Azzolina alla scuola: cari amici vi scrivo…
Si era notato, e lo avevamo evidenziato la scorsa settimana, che il linguaggio del Ministero stava cambiando. Stava diventando meno asetticamente burocratico, più amichevole. Due note ministeriali in materia di didattica a distanza, indirizzate a USR, dirigenti scolastici, docenti e perfino ai sindacati, esordivano con l’aggettivo “Carissimi”, e non mancavano di passaggi nei quali il burocratese cedeva il passo a una comunicazione più calda.
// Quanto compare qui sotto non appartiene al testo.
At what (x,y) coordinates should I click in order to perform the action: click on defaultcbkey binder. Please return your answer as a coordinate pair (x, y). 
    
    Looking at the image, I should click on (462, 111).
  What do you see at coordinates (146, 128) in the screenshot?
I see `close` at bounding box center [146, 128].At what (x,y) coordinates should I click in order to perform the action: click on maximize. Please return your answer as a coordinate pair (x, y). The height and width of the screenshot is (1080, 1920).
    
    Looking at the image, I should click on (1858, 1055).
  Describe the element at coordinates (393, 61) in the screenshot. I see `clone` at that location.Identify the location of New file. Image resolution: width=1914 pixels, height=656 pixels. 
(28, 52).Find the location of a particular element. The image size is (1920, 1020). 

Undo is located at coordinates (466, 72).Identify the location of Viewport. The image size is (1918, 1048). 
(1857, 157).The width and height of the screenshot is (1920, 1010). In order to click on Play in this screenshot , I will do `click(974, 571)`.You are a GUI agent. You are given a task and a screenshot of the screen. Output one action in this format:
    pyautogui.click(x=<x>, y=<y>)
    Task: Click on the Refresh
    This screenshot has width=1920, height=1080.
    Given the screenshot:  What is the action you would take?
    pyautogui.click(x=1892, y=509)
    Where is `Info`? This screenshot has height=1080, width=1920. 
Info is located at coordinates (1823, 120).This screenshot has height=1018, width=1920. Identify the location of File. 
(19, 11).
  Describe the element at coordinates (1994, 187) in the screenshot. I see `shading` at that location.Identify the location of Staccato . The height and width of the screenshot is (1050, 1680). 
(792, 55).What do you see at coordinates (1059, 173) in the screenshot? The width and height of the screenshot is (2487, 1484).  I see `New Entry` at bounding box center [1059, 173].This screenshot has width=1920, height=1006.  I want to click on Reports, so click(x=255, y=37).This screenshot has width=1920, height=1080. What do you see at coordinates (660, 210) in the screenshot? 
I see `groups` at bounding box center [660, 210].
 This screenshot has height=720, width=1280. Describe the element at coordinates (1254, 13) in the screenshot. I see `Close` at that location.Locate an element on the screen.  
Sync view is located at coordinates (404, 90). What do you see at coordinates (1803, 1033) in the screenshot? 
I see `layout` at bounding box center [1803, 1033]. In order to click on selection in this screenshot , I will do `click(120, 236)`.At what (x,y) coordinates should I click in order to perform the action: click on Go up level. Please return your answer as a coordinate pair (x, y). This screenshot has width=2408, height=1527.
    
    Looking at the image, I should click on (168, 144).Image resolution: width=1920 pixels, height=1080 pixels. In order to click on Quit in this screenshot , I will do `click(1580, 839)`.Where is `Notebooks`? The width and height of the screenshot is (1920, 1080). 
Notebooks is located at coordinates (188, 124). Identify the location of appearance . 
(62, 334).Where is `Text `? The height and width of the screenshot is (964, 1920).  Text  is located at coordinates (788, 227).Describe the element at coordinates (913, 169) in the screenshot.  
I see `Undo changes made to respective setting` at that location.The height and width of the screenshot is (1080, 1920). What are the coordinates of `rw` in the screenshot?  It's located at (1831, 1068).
Un portato, si diceva, del ricambio anche generazionale del top management del MI, avvenuto con la nomina dei due nuovi capi Dipartimento, Giovanna Boda e Marco (Max) Bruschi. Ma non era pensabile che un così evidente cambiamento semantico fosse un’iniziativa personale dei due alti funzionari. E infatti una conferma è arrivata dalla lettera aperta indirizzata sabato scorso dalla ministra Lucia Azzolina non alla solita catena gerarchica (direttori generali, dirigenti scolastici, docenti ecc.) ma orizzontalmente a tutta la scuola, lettera che inizia con lo stesso superlativo affettivo: “Carissimi”. A cambiare insomma non è solo il linguaggio del Ministero ma, prima ancora, quello del Ministro: una millennial, come la sua vice Anna Ascani, formatesi nell’era di internet e della destrutturazione, anche sul piano amministrativo, di quella istituzione totale, per dirla con Foucault, che era stato il Ministero di viale Trastevere fino alla fine del XX secolo. Che usava uno stile comunicativo ben diverso da quello figlio dei nostri tempi. Uno stile che forse qualcuno rimpiange, mentre altri ricordano piuttosto la grande competenza che caratterizzava le indicazioni che provenivano dal Palazzo della Minerva.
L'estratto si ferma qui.